Taking precautions against mosquito bites is a smart move considering how devastating West Nile Virus can be. Wyoming's dry weather this year has limited habitat for the usual nuisance variety of mosquitoes, but according to, John Leman, supervisor for mosquito control at the Natrona County Health Department, its a different genus that carries the virus and its thriving thanks to a warm winter and early, mild spring.

"It's really allowed for an issue with regard to a lot of the Culex mosquitoes which over winter as  adults. So incidents of West Nile may be a little more heightened even if it's a dryer year."

Leman says the Culex genus carries the virus over the winter and then loves to lay its eggs in backyard habitat like ponds, water barrels, or even your bath room's exhaust vent.
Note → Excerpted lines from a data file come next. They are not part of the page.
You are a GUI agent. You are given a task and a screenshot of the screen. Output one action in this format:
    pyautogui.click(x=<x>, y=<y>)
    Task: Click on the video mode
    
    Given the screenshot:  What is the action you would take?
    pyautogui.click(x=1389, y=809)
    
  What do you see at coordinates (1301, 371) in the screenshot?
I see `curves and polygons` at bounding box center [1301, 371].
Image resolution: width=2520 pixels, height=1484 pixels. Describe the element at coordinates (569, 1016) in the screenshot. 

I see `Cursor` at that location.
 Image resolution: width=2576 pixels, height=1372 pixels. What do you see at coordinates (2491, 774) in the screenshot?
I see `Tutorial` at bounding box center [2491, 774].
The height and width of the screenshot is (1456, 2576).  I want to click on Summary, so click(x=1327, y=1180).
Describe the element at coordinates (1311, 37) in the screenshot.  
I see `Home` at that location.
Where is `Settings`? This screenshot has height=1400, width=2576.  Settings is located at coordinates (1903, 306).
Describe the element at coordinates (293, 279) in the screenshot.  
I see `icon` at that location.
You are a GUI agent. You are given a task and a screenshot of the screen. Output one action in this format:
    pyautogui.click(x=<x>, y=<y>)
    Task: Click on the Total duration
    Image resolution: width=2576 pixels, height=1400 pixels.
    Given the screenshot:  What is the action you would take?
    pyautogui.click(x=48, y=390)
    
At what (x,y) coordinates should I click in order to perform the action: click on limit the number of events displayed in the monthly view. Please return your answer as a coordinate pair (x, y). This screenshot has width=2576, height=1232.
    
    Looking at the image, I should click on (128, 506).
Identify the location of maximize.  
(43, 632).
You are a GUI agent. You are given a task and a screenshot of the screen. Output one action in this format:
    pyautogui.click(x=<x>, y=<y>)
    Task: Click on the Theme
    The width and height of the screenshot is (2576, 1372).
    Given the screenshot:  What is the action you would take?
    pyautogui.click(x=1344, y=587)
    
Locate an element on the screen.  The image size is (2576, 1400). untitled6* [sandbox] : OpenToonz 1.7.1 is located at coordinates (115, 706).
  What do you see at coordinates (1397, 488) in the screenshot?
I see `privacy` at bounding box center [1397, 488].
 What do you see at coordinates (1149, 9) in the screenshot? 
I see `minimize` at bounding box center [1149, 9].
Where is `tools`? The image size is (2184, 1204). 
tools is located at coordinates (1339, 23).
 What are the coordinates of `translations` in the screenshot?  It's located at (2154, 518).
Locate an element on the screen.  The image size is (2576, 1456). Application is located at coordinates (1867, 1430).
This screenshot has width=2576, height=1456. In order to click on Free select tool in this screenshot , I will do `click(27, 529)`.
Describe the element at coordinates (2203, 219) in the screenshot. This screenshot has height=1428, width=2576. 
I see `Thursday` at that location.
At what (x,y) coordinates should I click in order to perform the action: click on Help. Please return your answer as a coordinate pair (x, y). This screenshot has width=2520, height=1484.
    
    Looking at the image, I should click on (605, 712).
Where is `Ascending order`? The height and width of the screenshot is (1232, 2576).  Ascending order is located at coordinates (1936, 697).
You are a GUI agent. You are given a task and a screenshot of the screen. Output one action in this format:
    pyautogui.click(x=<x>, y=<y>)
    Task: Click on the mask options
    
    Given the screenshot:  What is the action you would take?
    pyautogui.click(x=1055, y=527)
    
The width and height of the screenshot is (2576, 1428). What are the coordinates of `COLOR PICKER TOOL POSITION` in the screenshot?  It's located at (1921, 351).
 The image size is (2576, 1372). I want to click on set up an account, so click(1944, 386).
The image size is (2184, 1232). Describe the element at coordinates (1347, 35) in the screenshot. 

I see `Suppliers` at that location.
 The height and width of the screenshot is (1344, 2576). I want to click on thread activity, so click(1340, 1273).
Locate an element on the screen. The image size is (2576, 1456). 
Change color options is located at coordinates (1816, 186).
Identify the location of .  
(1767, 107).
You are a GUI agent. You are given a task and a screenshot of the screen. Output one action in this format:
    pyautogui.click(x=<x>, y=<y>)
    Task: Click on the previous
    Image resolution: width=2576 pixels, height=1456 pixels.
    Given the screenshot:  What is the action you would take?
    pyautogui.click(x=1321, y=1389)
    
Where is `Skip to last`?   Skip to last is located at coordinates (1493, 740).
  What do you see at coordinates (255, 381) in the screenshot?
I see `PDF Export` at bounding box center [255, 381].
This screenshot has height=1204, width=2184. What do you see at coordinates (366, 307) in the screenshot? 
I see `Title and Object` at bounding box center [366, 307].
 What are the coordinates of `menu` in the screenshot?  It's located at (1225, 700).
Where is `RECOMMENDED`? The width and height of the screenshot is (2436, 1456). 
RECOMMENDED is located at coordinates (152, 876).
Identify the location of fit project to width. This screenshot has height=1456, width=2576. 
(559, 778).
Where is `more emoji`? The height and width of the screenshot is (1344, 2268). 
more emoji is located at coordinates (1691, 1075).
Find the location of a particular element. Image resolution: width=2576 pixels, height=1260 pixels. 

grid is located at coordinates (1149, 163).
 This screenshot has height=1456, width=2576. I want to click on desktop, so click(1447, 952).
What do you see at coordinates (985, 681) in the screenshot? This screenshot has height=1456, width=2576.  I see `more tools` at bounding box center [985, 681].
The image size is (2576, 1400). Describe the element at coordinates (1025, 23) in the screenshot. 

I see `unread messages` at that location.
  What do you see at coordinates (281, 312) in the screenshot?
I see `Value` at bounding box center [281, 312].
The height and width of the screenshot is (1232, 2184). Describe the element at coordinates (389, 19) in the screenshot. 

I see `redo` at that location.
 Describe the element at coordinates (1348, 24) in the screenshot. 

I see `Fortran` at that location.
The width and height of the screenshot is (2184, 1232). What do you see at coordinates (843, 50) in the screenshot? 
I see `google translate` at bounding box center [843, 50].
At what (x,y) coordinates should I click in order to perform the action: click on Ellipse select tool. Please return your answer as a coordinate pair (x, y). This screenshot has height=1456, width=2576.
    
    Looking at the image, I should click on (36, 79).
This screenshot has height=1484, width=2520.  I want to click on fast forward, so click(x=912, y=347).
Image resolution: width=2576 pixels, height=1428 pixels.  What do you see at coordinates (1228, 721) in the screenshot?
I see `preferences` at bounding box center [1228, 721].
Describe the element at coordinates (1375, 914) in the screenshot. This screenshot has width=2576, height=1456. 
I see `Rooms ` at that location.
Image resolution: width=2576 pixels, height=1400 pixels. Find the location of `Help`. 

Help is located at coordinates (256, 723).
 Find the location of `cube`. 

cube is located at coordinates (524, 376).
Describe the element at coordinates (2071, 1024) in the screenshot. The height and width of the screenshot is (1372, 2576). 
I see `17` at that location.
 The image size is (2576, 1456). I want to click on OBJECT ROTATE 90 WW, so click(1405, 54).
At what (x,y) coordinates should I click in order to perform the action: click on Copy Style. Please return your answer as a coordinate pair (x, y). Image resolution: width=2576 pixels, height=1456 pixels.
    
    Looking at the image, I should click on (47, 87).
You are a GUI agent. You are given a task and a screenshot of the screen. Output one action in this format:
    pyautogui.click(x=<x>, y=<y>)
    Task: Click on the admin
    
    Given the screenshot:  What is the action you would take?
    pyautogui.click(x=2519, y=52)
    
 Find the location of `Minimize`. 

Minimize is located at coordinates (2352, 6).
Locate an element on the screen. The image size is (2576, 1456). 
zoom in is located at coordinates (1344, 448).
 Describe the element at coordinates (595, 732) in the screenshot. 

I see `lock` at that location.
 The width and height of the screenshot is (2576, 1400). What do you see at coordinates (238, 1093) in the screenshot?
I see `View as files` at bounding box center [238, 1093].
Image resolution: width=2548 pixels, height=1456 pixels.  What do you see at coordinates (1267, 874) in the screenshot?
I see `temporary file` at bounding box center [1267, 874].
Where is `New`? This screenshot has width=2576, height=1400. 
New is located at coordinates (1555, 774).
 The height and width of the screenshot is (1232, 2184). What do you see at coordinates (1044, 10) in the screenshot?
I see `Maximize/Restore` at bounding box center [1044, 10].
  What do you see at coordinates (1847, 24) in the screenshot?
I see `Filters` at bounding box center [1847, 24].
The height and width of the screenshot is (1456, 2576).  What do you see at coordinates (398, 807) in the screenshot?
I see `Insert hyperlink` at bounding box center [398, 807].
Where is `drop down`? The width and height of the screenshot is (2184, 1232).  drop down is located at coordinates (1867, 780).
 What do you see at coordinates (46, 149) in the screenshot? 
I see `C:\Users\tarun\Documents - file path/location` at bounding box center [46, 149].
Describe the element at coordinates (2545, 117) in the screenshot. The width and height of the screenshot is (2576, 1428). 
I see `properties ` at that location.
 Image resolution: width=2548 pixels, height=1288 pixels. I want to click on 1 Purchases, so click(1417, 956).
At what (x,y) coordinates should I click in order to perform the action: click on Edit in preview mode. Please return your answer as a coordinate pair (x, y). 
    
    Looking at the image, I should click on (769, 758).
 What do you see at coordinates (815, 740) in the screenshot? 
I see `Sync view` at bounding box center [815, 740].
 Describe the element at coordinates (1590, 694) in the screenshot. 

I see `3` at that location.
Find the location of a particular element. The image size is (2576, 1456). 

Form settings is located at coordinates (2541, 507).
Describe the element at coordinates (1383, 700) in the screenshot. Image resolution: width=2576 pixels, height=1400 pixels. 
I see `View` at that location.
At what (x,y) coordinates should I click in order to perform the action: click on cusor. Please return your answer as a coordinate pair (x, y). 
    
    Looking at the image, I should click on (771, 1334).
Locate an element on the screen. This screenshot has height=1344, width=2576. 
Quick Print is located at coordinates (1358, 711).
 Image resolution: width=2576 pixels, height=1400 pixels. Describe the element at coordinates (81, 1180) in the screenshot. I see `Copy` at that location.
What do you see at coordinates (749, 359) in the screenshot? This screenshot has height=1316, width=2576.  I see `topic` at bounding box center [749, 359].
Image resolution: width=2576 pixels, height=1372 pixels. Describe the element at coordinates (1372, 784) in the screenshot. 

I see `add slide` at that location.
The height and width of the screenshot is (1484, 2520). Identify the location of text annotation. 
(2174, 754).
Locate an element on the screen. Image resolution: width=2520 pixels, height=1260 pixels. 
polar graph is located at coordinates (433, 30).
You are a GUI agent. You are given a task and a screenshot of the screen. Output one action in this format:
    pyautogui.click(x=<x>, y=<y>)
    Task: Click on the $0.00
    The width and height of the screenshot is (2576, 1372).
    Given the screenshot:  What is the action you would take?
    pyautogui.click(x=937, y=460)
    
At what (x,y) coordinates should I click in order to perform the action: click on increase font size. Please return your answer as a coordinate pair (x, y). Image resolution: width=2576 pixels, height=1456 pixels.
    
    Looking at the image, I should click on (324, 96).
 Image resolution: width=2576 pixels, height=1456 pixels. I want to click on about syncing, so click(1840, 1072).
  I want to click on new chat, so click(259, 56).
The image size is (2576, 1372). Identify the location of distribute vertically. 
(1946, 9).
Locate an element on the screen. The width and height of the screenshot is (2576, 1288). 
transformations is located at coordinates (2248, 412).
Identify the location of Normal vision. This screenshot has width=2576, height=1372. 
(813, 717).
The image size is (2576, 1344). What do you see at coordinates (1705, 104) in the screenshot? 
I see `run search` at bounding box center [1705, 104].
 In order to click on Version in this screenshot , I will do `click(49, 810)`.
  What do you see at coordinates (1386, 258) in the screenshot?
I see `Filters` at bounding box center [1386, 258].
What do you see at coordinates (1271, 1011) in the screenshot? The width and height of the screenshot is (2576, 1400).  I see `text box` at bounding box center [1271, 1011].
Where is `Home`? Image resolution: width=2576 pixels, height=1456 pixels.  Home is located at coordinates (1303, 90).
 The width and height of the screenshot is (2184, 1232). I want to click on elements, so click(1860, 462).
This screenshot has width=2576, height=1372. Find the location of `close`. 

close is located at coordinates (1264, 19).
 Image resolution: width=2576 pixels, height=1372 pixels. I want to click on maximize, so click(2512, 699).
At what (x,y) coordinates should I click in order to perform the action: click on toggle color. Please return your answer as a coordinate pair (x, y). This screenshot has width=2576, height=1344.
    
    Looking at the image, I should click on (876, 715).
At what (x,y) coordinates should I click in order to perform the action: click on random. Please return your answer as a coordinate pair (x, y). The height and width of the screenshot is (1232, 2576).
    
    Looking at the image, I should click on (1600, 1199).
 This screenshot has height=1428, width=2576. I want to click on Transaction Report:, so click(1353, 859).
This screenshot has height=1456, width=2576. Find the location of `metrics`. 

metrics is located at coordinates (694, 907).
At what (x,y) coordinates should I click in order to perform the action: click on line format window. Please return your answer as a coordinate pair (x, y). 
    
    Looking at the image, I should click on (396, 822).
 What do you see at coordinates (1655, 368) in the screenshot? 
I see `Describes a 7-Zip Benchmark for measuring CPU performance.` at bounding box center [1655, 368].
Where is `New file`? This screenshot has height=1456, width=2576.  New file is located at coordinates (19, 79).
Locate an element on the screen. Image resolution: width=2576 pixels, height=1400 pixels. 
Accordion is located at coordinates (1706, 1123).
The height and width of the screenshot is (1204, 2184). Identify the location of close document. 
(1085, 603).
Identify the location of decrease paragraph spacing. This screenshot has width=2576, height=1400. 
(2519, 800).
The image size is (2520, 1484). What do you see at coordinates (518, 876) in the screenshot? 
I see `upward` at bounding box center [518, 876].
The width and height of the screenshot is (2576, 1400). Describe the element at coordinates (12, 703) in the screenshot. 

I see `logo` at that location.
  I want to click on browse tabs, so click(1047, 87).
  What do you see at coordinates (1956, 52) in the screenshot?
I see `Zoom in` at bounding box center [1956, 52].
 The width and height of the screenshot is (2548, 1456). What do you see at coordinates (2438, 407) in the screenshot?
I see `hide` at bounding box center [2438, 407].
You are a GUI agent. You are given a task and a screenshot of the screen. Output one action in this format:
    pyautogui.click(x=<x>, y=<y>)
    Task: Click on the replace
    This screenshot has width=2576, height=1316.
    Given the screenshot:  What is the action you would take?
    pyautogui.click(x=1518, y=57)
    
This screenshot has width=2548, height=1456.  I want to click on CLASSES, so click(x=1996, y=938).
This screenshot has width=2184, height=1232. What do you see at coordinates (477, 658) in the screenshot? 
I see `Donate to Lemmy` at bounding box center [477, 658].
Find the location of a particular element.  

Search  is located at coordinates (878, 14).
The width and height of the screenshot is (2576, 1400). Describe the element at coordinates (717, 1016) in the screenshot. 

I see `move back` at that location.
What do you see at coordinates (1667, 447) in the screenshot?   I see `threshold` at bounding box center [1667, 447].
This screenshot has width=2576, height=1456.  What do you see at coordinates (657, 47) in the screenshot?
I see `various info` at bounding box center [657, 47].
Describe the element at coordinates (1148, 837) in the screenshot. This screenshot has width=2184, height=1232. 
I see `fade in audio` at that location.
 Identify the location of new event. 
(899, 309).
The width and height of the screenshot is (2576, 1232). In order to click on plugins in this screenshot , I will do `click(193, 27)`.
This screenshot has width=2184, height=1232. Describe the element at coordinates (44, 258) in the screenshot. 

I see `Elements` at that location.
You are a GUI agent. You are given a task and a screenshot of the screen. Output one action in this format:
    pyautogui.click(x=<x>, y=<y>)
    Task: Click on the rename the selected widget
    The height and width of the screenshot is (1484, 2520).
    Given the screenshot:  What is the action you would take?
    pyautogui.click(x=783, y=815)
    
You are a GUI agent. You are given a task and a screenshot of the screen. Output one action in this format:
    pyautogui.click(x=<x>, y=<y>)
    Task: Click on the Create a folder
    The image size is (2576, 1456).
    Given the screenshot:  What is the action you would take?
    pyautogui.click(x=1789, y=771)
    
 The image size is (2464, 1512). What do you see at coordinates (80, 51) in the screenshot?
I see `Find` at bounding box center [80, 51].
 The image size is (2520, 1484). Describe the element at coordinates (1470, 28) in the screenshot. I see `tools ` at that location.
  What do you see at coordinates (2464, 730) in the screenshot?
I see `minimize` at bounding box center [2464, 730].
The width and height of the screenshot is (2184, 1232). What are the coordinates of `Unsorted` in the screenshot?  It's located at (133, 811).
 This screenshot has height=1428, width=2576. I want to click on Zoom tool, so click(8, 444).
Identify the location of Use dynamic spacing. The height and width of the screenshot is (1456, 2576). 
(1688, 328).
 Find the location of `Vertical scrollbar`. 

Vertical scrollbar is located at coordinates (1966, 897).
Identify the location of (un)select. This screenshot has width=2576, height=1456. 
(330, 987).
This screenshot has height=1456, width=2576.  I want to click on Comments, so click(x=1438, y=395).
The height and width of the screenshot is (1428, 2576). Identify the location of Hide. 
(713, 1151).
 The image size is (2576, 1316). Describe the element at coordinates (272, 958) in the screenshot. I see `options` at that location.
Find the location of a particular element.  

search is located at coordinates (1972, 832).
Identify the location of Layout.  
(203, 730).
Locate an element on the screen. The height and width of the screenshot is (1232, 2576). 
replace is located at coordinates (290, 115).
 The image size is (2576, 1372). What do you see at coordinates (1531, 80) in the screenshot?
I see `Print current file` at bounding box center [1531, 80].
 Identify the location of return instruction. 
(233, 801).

He says late summer is the time when virus transmission is most likely to happen.

"The Culex mosquito is more active- it tends to shift its feeding patterns from birds and so forth to humans for what ever reason- from mid-July all the way through August, that's usually when incidence are highest for transmission."

When your outdoors health officials advise using bug repellent that includes DEET and wear long sleeves and pants when you can to keep as much skin covered as possible.

Wyoming announced its first recorded case of West Nile Virus this week and, so far, nationwide there have been nearly 700 cases reported to the Centers for Disease Control (CDC), with 26 deaths - the biggest nationwide outbreak since 2004.